Given information
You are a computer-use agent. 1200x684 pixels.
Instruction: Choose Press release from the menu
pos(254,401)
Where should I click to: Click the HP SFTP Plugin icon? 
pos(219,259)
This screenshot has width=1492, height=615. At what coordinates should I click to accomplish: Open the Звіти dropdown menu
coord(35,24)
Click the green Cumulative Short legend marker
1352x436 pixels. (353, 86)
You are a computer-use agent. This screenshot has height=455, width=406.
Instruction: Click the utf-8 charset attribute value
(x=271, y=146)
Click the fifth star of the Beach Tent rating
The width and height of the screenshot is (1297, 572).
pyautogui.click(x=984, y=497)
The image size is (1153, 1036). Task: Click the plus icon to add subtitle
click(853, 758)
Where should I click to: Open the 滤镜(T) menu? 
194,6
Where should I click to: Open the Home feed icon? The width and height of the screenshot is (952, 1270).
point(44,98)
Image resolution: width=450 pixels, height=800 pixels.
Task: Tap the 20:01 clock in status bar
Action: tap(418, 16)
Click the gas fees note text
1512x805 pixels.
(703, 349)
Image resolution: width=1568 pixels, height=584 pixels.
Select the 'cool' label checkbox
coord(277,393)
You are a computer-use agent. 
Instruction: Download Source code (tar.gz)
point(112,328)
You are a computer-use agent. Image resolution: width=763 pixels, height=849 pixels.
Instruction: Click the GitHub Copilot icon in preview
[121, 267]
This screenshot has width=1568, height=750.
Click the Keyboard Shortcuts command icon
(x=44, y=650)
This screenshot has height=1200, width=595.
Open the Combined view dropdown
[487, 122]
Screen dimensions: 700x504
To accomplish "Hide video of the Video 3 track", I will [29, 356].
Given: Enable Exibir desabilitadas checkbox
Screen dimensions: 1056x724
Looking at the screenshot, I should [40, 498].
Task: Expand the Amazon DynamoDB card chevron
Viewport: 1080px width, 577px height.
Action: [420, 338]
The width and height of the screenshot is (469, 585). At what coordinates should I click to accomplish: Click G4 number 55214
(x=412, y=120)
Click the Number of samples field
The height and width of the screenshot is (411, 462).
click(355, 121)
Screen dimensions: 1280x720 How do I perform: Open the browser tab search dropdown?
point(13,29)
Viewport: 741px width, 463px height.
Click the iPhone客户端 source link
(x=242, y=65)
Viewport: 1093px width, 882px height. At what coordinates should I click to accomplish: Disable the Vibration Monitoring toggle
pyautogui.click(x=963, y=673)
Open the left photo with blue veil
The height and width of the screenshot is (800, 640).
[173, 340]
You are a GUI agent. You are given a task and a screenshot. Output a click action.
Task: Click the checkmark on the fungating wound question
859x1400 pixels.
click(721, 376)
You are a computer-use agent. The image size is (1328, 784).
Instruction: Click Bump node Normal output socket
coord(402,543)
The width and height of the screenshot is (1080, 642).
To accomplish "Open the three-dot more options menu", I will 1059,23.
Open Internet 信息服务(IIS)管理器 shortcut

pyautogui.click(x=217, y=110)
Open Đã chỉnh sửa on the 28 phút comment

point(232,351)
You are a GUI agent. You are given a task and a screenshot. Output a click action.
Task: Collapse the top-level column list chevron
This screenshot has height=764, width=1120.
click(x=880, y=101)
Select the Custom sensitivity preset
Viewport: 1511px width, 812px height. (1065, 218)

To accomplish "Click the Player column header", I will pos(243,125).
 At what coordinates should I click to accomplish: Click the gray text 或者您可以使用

Your task
Wherever a line of the data above contains "text", copy that line.

Output for this exercise
Click the gas fees note text
 At what coordinates should I click to accomplish: Click the gray text 或者您可以使用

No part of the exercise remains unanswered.